Why the fuck is she meditating when Sam’s missing, for
Christ’s sake?

His patience had long disappeared and his heart was
breaking. Everything couldn’t be a coincidence. Too many terrible things had
happened for him to believe that. The energy suddenly deflated from the muscles
in his legs and he collapsed on the sofa.

Oh, God! What if this was his fault? Could he have somehow
led them straight to her?

Becky?
Could she really do something so…so terrible?

His head was heavy in his hands, his thoughts threatening to
tear him apart. He couldn’t let his mind go there. Not yet. He had to find Sam.

“Jesse! She’s alive!” Caitlin’s eyes popped opened and she
jumped off the floor. Clutching his shoulders, she dug her fingers into his
muscles and shook him like a human maraca. “The lighthouse! She’s somewhere
close by it, Jesse. She can see the light through the window as it passes so
she must be near the ocean. It can’t be far.”

Releasing her grasp, she paced the floor, nibbling her
thumbnail. Jesse remained silent, instinct telling him not to interrupt even
though every fiber of his being wanted to scream and rant like a child. Sam had
wanted silence and no physical contact when she experienced that vision in his
bedroom. He thought it wise to pay Caitlin the same courtesy, especially if she
could help him find Sam.

Caitlin stopped directly in front of him and grasped both
his hands, staring him square in the eyes. “I can
feel
her. She’s
drugged to the hilt again and it’s the same threat as before. She’s pretty out
of it, but she’s
alive
, Jesse!”

“H-how bad is it? Will she make it? Can we get to her in
time?”

“It’s…it’s like a radio signal but I’ve got bad reception.
She keeps fading away from me. I only get a small glimpse and then she’s gone
again, and what I can see is all fuzzy. It must be from whatever drug she’s
been given. We have to hurry. We have to get to the lighthouse, now!”

His feet remained frozen to the floor, his eyes unable to
withhold the tears any longer. The dam burst and he couldn’t stop the flood no
matter how hard he tried. The strong, confident man he always imagined he was
crumbled, his heart shattering piece by piece. Caitlin held her arms open and
he fell into them and sobbed against her shoulder.

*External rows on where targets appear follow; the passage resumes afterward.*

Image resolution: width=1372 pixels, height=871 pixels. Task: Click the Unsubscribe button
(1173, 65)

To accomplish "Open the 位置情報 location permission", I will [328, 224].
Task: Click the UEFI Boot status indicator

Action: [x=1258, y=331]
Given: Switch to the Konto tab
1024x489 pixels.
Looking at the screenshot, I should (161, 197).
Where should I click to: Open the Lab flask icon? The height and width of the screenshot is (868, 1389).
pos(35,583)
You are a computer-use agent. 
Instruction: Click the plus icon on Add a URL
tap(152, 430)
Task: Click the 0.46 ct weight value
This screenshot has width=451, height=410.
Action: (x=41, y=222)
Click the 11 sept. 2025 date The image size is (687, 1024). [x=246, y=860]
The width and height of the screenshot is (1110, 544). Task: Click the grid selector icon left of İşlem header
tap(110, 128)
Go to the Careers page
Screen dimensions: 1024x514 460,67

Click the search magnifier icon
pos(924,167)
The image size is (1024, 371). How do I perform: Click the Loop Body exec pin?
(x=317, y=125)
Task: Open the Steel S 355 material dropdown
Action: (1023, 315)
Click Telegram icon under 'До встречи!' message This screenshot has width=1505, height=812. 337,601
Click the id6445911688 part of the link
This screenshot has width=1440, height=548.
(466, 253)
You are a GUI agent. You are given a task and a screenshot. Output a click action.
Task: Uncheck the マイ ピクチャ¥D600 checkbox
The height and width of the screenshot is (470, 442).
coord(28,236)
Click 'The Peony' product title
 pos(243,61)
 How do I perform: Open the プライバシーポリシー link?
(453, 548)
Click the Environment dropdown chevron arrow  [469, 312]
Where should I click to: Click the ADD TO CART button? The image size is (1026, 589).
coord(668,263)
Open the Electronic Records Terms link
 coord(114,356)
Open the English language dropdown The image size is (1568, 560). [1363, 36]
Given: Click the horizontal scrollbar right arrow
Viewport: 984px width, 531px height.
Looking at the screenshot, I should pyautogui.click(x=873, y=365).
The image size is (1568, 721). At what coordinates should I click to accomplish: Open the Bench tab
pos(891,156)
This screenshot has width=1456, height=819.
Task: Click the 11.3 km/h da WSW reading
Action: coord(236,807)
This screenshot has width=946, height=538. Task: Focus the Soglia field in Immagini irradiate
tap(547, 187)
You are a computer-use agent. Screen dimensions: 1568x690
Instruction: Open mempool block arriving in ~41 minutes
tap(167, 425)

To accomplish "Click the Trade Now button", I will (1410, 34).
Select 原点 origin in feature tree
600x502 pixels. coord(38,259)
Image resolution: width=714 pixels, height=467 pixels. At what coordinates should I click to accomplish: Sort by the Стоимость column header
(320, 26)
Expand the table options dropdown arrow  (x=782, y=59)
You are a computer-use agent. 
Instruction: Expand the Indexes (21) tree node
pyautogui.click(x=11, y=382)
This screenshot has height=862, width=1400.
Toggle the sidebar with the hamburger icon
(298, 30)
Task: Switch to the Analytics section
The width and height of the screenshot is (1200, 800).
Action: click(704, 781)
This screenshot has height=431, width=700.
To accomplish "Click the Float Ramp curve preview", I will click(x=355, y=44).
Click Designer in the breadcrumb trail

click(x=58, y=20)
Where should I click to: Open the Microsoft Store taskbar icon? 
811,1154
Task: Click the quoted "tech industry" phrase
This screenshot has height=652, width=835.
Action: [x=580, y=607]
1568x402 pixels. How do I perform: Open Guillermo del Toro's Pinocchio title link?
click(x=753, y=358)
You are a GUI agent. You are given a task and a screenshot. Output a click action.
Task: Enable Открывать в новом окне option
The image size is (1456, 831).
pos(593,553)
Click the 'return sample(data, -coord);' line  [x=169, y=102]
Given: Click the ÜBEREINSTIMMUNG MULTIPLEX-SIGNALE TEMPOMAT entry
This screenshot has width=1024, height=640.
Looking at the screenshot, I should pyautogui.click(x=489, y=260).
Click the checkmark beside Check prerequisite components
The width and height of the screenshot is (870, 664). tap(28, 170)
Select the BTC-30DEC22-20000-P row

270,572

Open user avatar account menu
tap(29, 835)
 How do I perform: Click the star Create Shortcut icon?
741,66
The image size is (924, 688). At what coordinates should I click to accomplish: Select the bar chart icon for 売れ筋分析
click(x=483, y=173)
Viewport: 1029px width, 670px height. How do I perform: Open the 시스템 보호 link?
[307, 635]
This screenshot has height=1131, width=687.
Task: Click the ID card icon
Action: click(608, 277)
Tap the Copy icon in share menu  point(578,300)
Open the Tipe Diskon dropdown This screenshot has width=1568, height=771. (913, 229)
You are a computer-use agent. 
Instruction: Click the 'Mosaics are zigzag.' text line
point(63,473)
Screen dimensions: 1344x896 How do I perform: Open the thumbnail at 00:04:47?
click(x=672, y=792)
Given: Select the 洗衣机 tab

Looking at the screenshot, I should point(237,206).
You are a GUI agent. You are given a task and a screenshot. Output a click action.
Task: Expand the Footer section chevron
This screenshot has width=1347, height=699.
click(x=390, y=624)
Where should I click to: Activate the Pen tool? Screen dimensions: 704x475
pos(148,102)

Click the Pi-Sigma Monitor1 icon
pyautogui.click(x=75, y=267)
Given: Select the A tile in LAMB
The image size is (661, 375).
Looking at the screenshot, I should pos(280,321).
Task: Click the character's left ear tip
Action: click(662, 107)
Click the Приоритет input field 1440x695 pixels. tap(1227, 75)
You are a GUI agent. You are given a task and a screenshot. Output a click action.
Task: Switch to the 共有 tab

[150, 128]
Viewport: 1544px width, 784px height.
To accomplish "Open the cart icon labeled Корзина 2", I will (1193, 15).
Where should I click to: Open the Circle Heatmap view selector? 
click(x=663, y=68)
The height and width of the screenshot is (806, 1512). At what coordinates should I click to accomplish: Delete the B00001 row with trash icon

“I can’t lose her, Caitie. Not again. Not ever again. I
don’t want to live another day without her.”

She rubbed his back while he wiped the tears from his cheeks
with the sleeve of his jacket.

“We can do this, Jess. C’mon. I’m not losing her either.”

Rick poked his head through the open doorway of the cabin.
“Hey, I checked with the Coast Guard. They said it will take awhile to reach us
but the fuzz is already on the way.”

* * * * *

“How far do you think it is?” Jesse pressed as Rick steered
the large boat upstream.

“We need to go to where we picnicked earlier today so keep a
lookout for the water level markers. We’ll have to take the dinghy in and then
go by foot. Going back for the cars will take too long. This will be quicker.
We’ll follow the beach and find the lighthouse. The beam casts a long way so
she could be anywhere. I just hope my signal gets clearer when we’re closer. I
hope I’ll know which way to go.” Caitlin sighed and rolled her shoulders.

“We’ll find her, Caitie.” He gave his solemn oath. “We have
to.”

The houseboat reached the small signs signifying shallow
water ahead and Rick killed the engine while Jesse cast the anchor. Rick
extinguished the spotlight but left the smaller outdoor lights on. The night
had turned almost black. Dark clouds covered the moon above. The smell of rain
filled the air and the closer they got to the ocean, the harder the wind blew.